[WHAT YOU NEED TO DO]
1 - Decide whether each statement agrees with the post on AI writing. Answer yes or no for each, and quote the words from the post that settle it.
(a) The writer calls deep research one of the bedrocks of quality content.
(b) The writer dislikes research.
(c) The writer thinks most buyers of these tools care a great deal about creating useful content.
2 - Extend the post on AI writing, picking up right after its final sentence.

AI Writing | The Emperor with No Clothes

One of the bedrocks to quality content is deep research. Whatever level polymath you believe yourself to be, there’s plenty you don’t <yet> know.

As a hired gun in content, I’m often starting on projects within days of learning that the subject even draws interest. I figure that if someone wants to read about it and my client doesn’t want to do the writing, it’s time to pop a modafinil and make some magic happen.

Step One be like:

  • you have a subject in mind
  • you’d like a definition of that subject written

And we iterate from there.

But now there’s a fresh new artificial intelligence spigot. ALL HAIL.

You just rub the knob, mumble a quick incantation and…

On the surface, this seems so straightforward. Until you press a ‘write for me’ button and the AI sets about making something up that’s useless. Or, even worse, dangerously wrong.

There’s probably no better example of the need for quality research BEFORE you fire up an AI writer. Trust me, I want to see AI become powerful enough to fact-check itself but, like most modern news networks, it’s just as likely to tell you that Bono is serving 35 years for murdering The Edge with a guitar pick.

I like research, honestly. If I can suppress my natural inclination to try writing too soon, the whole process of learning a subject is quite fascinating.

But I don’t think most buyers of these tools give a hoot about creating useful content. They seem convinced that wildly inaccurate gibberish leads to revenue. I don’t think that’s true, though, as evidenced by how concerned they are about the cost of one of these tools.

[STORED DATA]
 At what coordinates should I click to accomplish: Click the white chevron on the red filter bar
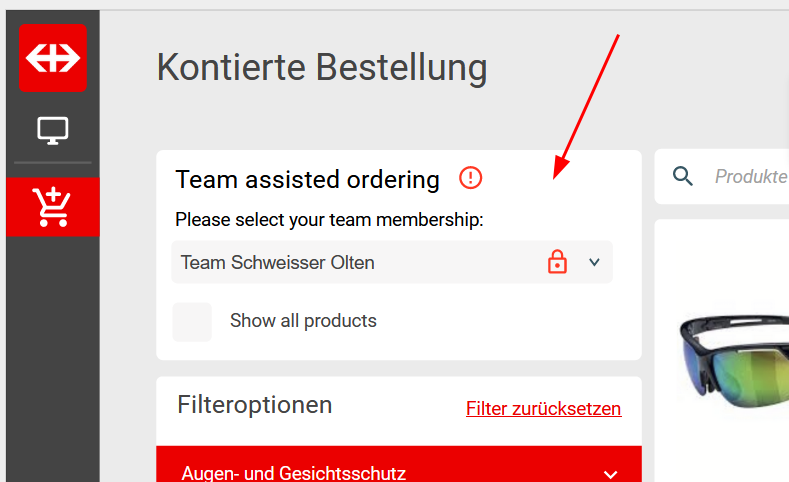tap(611, 473)
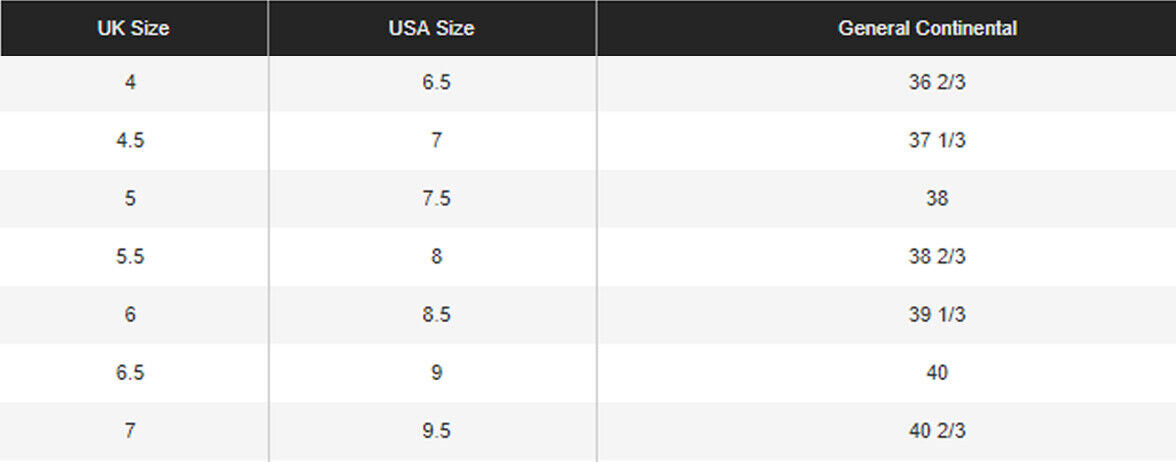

[PER-TASK OUTPUTS]
1 -
(a) Yes: "One of the bedrocks to quality content is deep research."
(b) No: "I like research, honestly."
(c) No: "But I don’t think most buyers of these tools give a hoot about creating useful content."

2 -
The technology behind GPT-3 today puts it at just about the level of a random content generator. It’s like trying to drive a car with tires of four different sizes down a busy interstate. 

Over the scope of my long copywriting career, I’d estimate that somewhere around 80% of my project time is on research. The other 20% is made up of writing drafts, finals, measuring results and updating.

So, if we decide that an AI writer can help me get draft words in place quicker than the traditional process, we are only really whittling at a component no greater than 10% of my job.

I’m certainly down for shaving off 3-5% of the overall effort but that’s not exciting enough to shove recommendations to go buy Jarvis or Scalenut at my list of email subscribers.

I’ve gotten some of these emails and may, one day, take the time to compile a list of the ridiculous subject lines and promises for your reading pleasure. If you’d love to know who has no soul AND no actual copywriting work to keep themselves busy, let’s review a few of those priceless ditties together!

That’s my rant about AI for today. I’m dying for it to prove me wrong.